Data listing
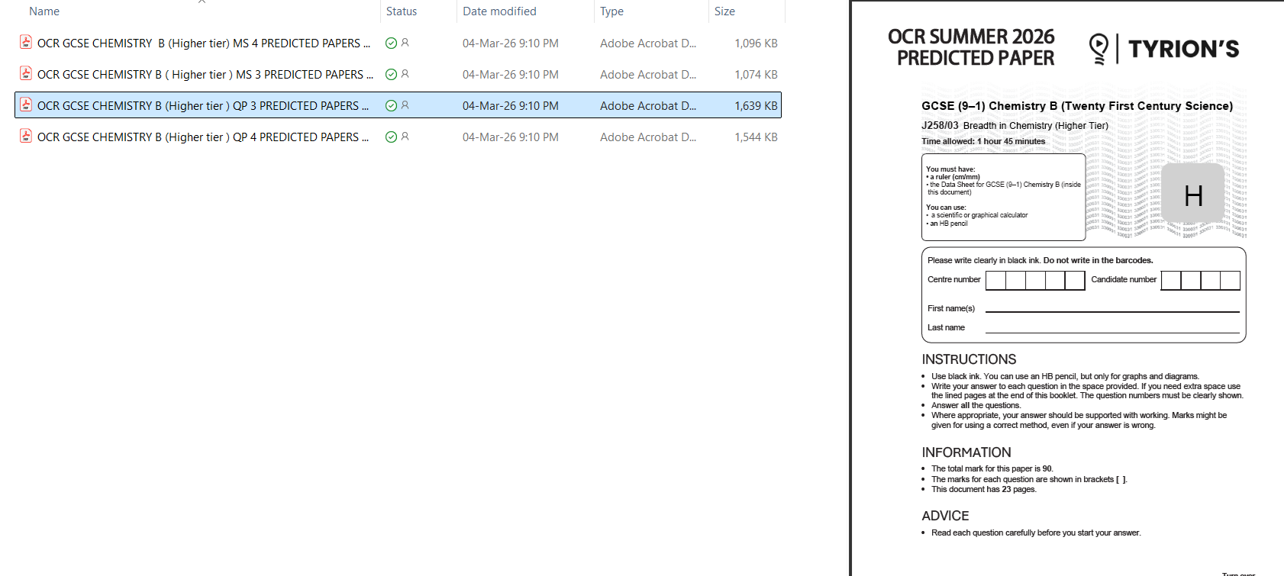Click the shared person icon for QP 4 file
The width and height of the screenshot is (1284, 576).
tap(405, 137)
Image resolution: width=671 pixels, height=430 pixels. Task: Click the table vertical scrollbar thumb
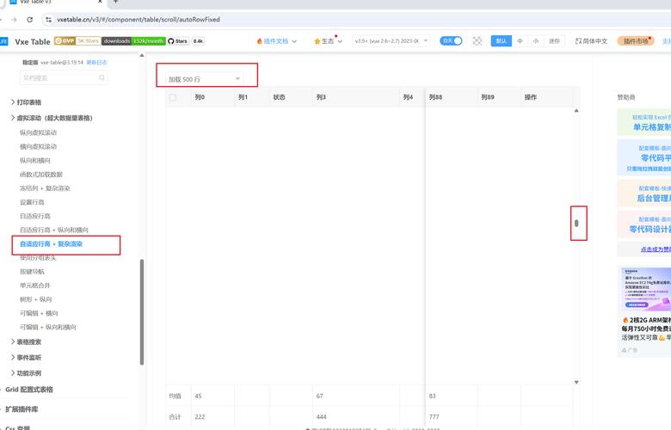click(576, 224)
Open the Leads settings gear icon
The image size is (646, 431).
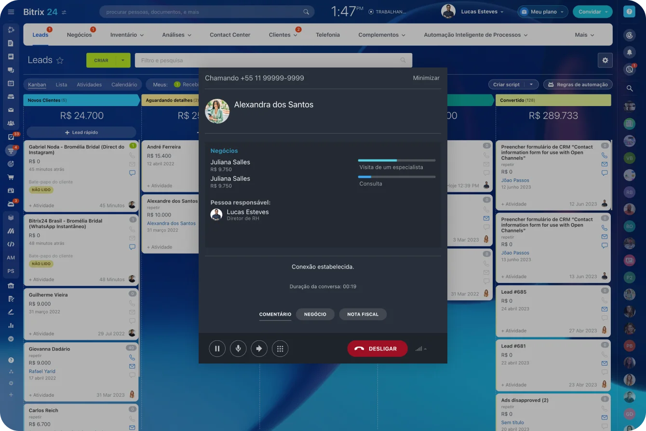tap(605, 60)
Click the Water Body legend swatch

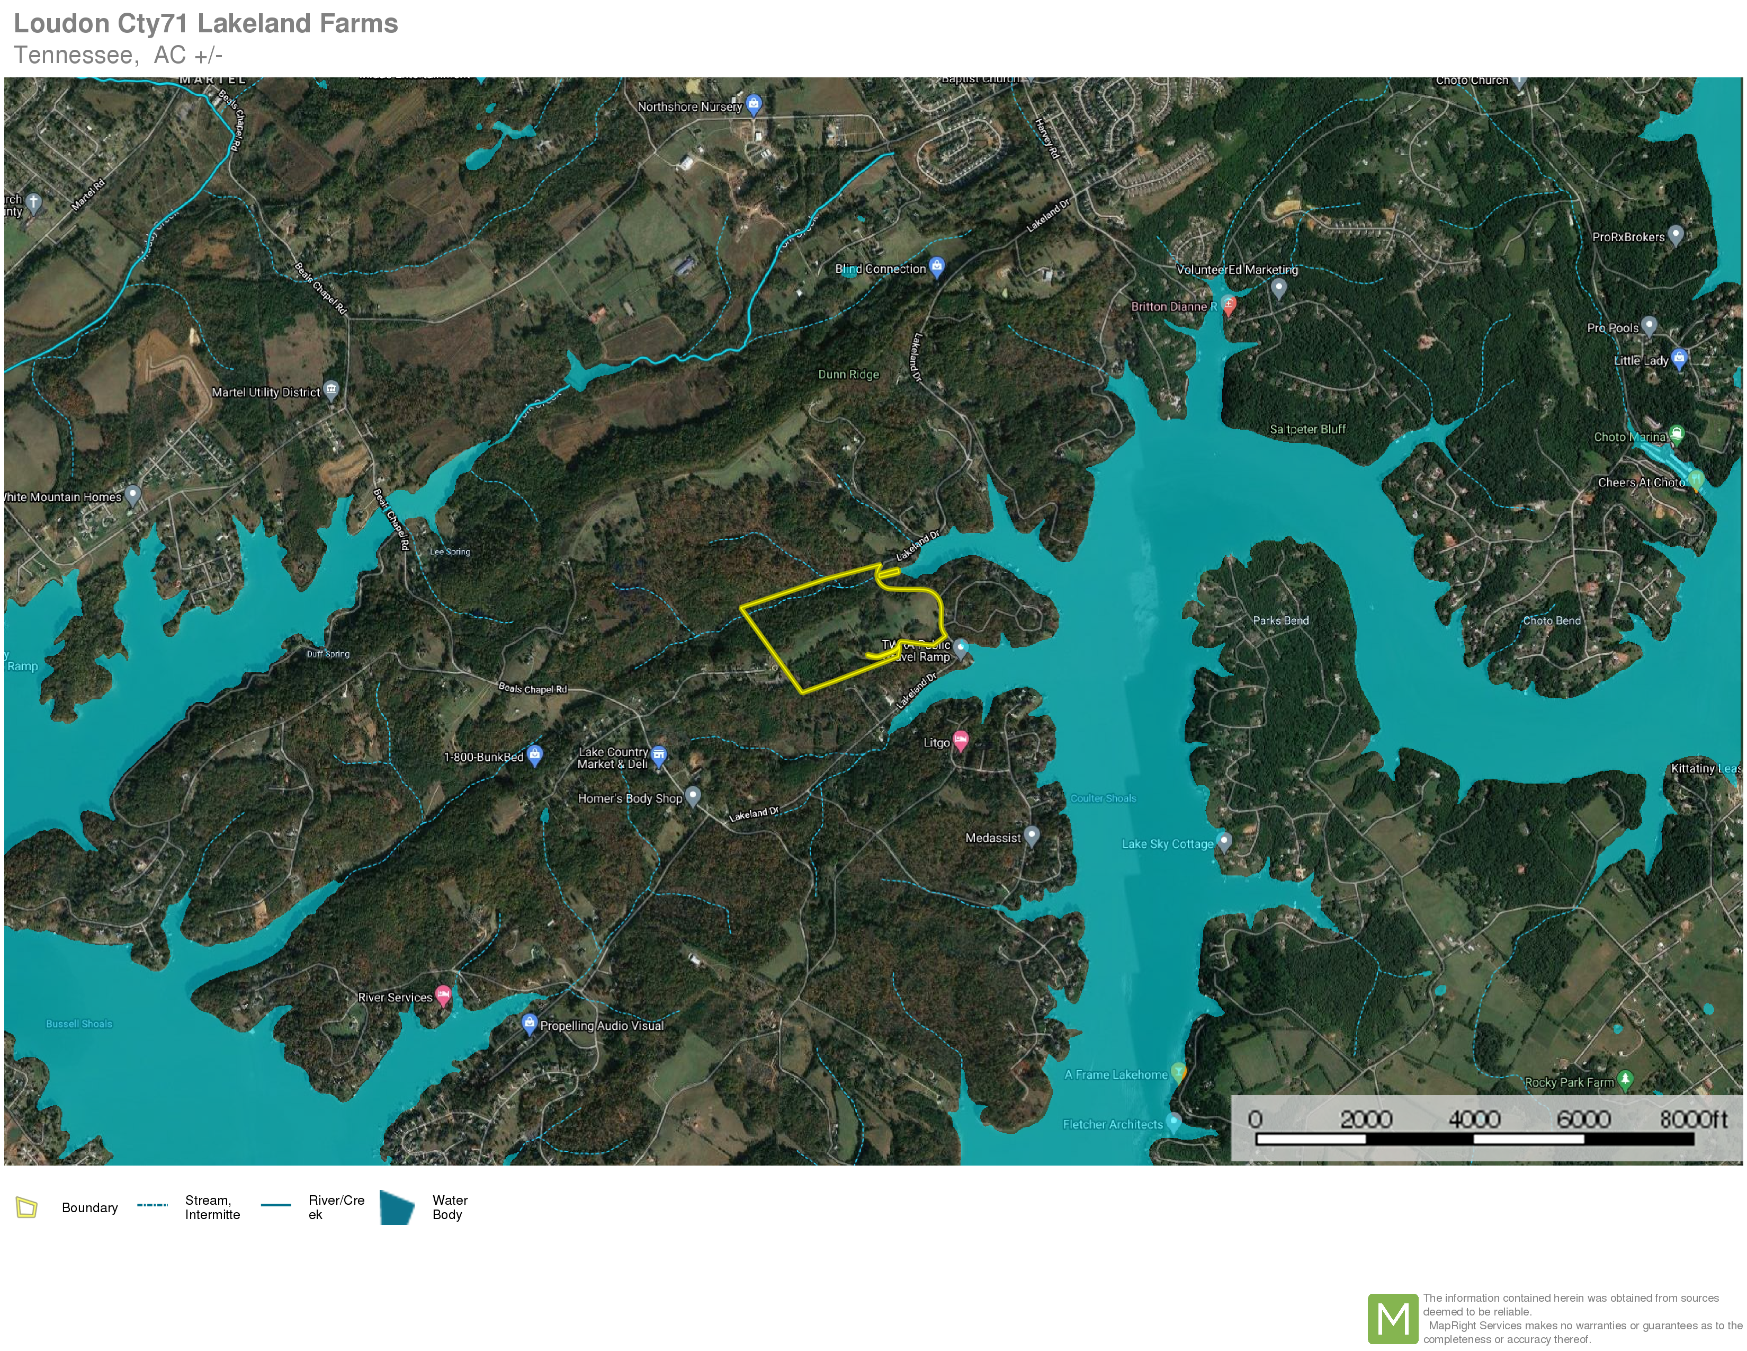(x=397, y=1207)
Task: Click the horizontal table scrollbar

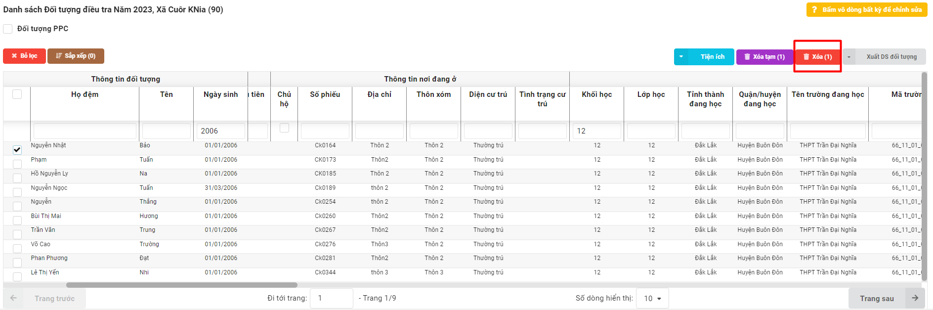Action: pos(182,285)
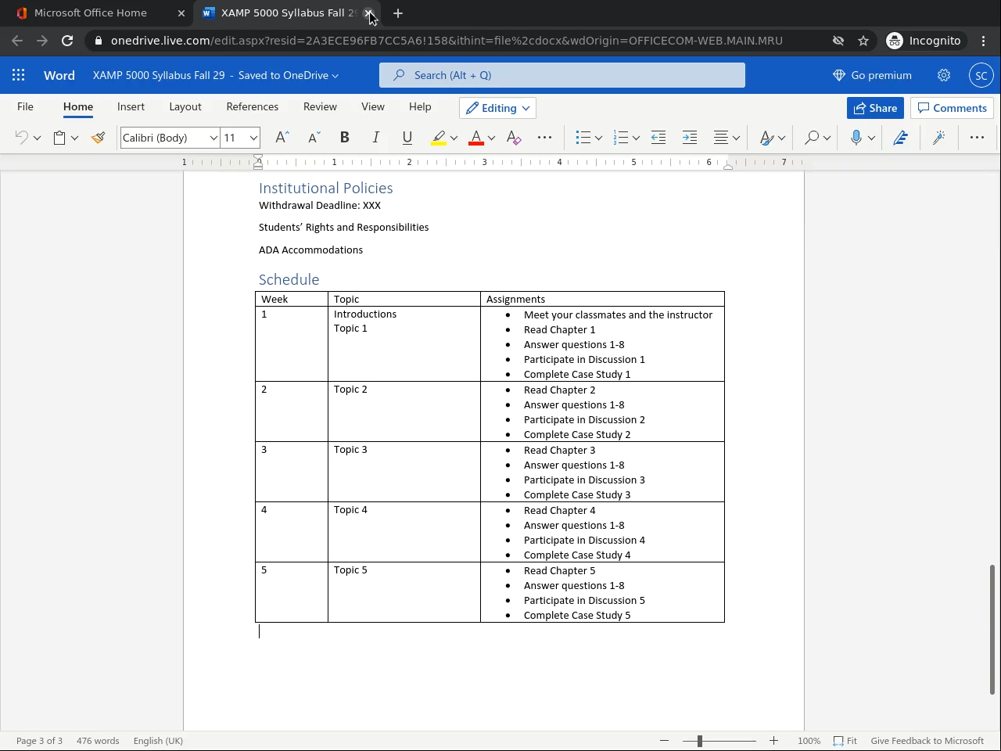Open the font size dropdown
This screenshot has height=751, width=1001.
pyautogui.click(x=253, y=138)
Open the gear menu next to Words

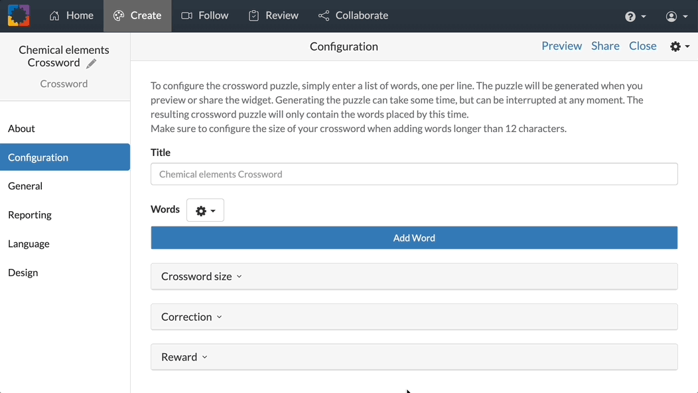click(204, 210)
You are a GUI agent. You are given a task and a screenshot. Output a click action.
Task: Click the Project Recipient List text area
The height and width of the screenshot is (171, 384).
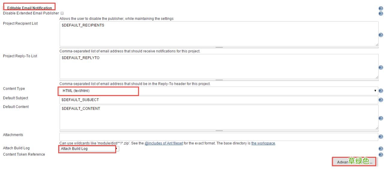point(219,34)
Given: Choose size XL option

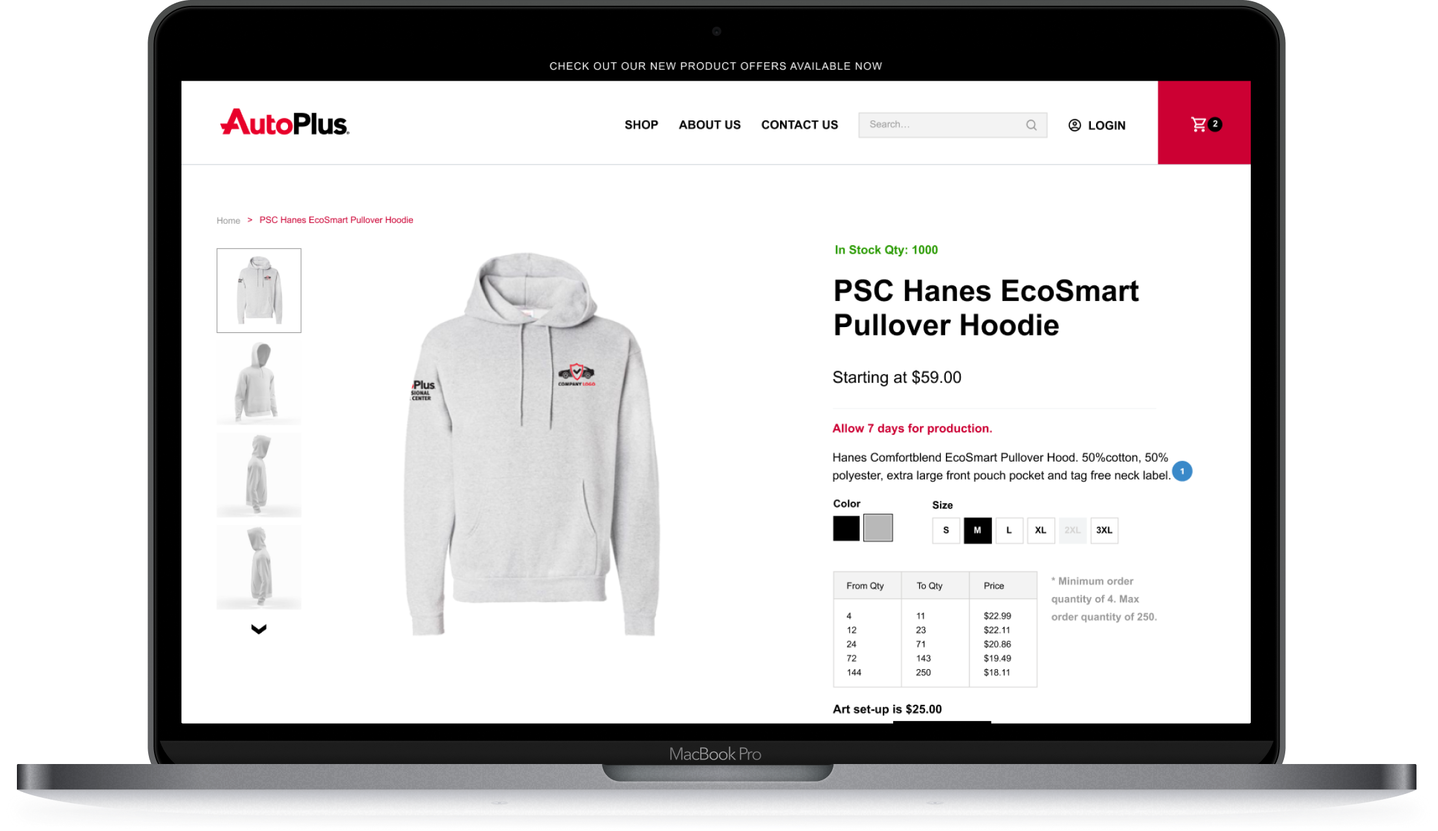Looking at the screenshot, I should tap(1041, 530).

Aim
Copy out all of the records above word for word, leaving out the pictures.

Task solution
Click the shared person icon for QP 4 file
The width and height of the screenshot is (1284, 576).
tap(405, 137)
Image resolution: width=671 pixels, height=430 pixels. Task: Click the table vertical scrollbar thumb
click(576, 224)
Open the Leads settings gear icon
The image size is (646, 431).
tap(605, 60)
Click the Water Body legend swatch

(x=397, y=1207)
Task: Click the horizontal table scrollbar

Action: pos(182,285)
Open the font size dropdown
This screenshot has height=751, width=1001.
pyautogui.click(x=253, y=138)
Open the gear menu next to Words

click(204, 210)
You are a GUI agent. You are given a task and a screenshot. Output a click action.
Task: Click the Project Recipient List text area
The height and width of the screenshot is (171, 384).
point(219,34)
Given: Choose size XL option

Looking at the screenshot, I should tap(1041, 530).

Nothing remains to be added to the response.